Fat Studies scholarship and activism are making many of the same mistakes as second wave feminism, as white voices and issues are presented as the voices and issues of fat people. Many scholars and activists also fail to acknowledge and authentically engage with their white privilege; their straight privilege; their cis privilege. For scholars and activists alike to continue to push back against neoliberal responsibility and capitalism’s heterodesire, a commitment must be made to do better at recognizing the value of an intersectional lens (Pausé, Intersectionality 83). And acknowledgement that responsibility for highlighting voices of fat people of colour, voices of fat working poor, voices of fat queers, does not fall to those groups alone. The power transferred through white supremacy places the largest burden on white people within Fat Studies scholarship and activism to ensure that spaces are made and held for people of colour. The power transferred through capitalism places the largest burden on middle and upper class people within Fat Studies scholarship and activism to ensure that spaces are made and held for people from working and poorer classes. And the power transferred through the academy places the largest burden on those within academia to ensure that spaces are made and held for those denied entry to the Ivory Tower.

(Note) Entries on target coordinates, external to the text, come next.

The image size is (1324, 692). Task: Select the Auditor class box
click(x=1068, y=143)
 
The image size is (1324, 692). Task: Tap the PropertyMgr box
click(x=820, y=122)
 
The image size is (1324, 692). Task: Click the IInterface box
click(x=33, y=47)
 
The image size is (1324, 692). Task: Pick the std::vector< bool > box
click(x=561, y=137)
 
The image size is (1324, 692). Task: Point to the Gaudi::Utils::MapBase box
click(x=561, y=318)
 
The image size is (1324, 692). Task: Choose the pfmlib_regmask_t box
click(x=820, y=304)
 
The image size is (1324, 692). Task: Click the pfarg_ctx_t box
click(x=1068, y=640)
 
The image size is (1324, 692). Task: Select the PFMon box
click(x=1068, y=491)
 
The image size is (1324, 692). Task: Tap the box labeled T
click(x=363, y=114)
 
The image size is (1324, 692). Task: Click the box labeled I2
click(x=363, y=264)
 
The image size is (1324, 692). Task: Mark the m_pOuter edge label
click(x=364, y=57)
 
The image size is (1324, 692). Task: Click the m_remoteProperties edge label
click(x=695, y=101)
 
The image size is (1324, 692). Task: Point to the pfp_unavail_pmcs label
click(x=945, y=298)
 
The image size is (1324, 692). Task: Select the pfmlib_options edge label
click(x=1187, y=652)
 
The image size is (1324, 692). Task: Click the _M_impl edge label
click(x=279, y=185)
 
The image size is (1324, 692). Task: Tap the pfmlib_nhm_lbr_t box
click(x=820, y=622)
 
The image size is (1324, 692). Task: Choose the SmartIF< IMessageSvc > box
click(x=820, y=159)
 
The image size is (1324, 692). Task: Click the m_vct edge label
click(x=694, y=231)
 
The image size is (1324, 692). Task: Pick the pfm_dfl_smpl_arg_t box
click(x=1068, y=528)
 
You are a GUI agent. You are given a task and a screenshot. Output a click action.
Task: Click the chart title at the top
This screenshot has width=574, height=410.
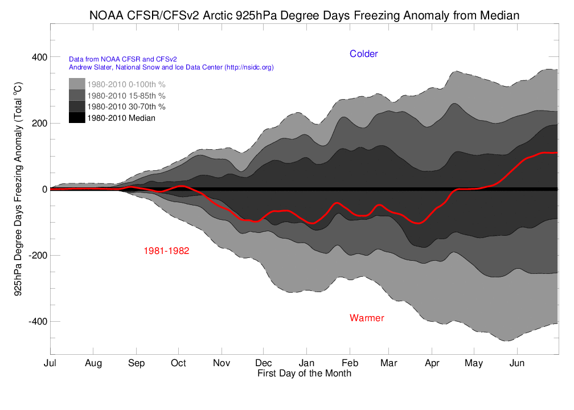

For many outside of the academy, the emergence of Web 2.0 tools have allowed for spaces to be created, maintained, and shared, that amplify voices of disparate individuals across social platforms. For fat people, the rise of the Fatosphere has ensured that oppositional fat politics may be engaged with by anyone with access to the Internet (Pausé, Express 1; Pausé, Commotion 76). And with the technological advance, the conversation around fatness is changing. It has been argued that spoiled identities, especially visible ones, present a situation where “all other narratives are impossible” (Kent 368). But fat people online have (co)constructed ways to present opposing narratives of fatness. And many are rejecting dominant discourses and appropriate ways of being, delighting in the opportunities to perform their fatness wrong.